The plan will address energy transition to renewable sources of energy use in all community sectors including heating and cooling, transportation, electricity and waste management.
“We are eager to engage and collaborate with renewable energy experts and the community over the next year,” says Pasin. “Once we identify our priorities, we can begin to incorporate the plans into the city’s strategic priorities.”
The West Kootenay EcoSociety presented to council in March about the opportunities to say “yes” to clean energy transition and collaborate with other local governments who developed the West Kootenay 100 per cent Renewable Energy Plan, released in 2020.
“It’s been a wonderful experience for our team to have over 1,000 conversations with Trail residents,” says Montana Burgess, executive director, West Kootenay EcoSociety. “People want to learn about real climate solutions. It’s already started in Trail, and residents want a 100 per cent renewable energy transition right here in their city.”
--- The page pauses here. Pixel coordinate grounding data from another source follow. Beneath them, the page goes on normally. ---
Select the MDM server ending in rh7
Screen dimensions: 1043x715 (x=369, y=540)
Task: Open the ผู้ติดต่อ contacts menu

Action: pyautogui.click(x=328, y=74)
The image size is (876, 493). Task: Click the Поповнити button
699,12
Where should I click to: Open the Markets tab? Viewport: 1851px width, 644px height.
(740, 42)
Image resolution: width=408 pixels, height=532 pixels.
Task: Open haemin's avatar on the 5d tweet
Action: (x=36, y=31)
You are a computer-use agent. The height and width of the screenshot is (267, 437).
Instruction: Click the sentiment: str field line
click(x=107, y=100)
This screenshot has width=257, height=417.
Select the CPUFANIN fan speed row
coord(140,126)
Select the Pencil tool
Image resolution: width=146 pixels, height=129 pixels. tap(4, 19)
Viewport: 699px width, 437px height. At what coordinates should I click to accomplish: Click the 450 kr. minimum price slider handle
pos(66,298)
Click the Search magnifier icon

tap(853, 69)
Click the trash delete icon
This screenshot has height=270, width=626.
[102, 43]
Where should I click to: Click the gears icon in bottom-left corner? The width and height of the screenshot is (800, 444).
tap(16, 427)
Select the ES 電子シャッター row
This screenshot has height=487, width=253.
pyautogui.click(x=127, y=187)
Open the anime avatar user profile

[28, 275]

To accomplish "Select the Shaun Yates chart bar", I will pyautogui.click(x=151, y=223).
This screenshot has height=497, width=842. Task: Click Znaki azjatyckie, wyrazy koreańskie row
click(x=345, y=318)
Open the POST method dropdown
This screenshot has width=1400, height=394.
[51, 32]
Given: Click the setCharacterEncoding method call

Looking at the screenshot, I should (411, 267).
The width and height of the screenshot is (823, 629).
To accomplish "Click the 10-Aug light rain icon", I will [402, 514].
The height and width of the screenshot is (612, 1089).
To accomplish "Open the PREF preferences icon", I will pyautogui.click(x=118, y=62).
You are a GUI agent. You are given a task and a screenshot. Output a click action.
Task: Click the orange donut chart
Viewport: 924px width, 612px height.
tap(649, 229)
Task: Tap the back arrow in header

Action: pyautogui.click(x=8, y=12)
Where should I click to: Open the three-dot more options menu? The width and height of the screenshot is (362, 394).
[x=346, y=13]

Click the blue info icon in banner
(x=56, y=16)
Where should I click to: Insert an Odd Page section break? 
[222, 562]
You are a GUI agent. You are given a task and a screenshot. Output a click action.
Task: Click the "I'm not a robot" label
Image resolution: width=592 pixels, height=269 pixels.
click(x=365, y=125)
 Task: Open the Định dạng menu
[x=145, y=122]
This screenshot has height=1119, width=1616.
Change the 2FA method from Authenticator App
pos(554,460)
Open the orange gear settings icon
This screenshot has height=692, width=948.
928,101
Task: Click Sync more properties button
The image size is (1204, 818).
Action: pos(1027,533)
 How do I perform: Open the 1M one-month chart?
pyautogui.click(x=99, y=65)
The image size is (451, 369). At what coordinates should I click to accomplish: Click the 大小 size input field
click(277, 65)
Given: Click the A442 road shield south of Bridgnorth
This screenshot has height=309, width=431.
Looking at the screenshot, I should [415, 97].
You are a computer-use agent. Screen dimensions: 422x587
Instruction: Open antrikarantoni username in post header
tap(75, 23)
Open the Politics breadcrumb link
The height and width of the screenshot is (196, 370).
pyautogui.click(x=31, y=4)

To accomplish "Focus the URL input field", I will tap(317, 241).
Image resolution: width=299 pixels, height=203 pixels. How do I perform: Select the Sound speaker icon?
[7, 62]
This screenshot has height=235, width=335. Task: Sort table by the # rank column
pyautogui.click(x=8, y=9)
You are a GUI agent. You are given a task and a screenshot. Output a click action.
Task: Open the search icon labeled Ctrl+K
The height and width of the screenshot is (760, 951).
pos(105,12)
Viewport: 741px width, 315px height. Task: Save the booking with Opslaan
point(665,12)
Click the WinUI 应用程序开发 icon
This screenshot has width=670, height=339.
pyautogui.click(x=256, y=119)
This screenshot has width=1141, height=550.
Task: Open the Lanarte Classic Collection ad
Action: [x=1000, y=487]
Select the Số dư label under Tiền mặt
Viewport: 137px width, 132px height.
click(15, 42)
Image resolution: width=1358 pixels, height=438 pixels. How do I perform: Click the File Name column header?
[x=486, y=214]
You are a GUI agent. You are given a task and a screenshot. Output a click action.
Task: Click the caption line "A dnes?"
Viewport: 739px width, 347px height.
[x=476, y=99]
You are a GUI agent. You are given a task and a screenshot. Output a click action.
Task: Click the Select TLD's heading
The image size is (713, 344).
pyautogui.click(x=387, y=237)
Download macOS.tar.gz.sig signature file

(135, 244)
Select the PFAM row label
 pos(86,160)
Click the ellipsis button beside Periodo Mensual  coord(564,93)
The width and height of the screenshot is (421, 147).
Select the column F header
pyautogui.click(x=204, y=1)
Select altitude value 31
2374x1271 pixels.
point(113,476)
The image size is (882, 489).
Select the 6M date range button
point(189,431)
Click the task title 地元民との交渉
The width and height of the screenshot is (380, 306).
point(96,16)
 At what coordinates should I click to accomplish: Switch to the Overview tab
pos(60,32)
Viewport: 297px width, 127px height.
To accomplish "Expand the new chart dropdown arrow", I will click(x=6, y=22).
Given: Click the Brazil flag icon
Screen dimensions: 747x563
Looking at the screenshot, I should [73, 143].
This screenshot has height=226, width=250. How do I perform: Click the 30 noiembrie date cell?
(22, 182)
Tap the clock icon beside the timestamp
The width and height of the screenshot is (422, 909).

Trail joins with Golden, Creston, and Fruitvale, who also joined the 100 per cent renewable energy transition in 2021, and Castlegar, Kaslo, Nelson, New Denver, Silverton, Slocan, Rossland, Warfield and the Regional District of Central Kootenay who developed the West Kootenay 100 per cent Renewable Energy Plan, to work toward clean energy transition.
The governance committee considered a parks department report regarding proposals received for the replacement of windows at the Trail Memorial Centre. Staff noted that user group feedback informed that highway noise is disruptive to programs in the Victoria view room. Thus, bidders were asked to consider noise reduction options as part of their window specification. During the April 25 meeting, council awarded the respective contract to Hil-Tech Contracting Ltd. in the amount of $132,110 plus taxes. While Hil-Tech was not the lowest bid of three submissions, as per the contract, the company will install laminated inboard glass to reduce highway noise.
Dino Dorazio, board chair, Rebecca Richards, director of the Lower Columbia Initiatives Corporation (LCIC) and Jacomien van Tonder, Director of Metal Tech Alley (MTA), presented council with an update on the organization’s activities. Dorazio introduced the current LCIC board members; van Tonder reported on recent initiatives of MTA including their work with the Battery Metals Association of Canada to develop a feasibility study to position Trail as a battery hub in Western Canada. Richards provided an overview of the 2022 First Quarter Report, outlining recent initiatives of the LCIC. Jan Morton, past president of the Lower Columbia Community Development Team Society was present to provide an overview of society activities being undertaken by the various sub-committees.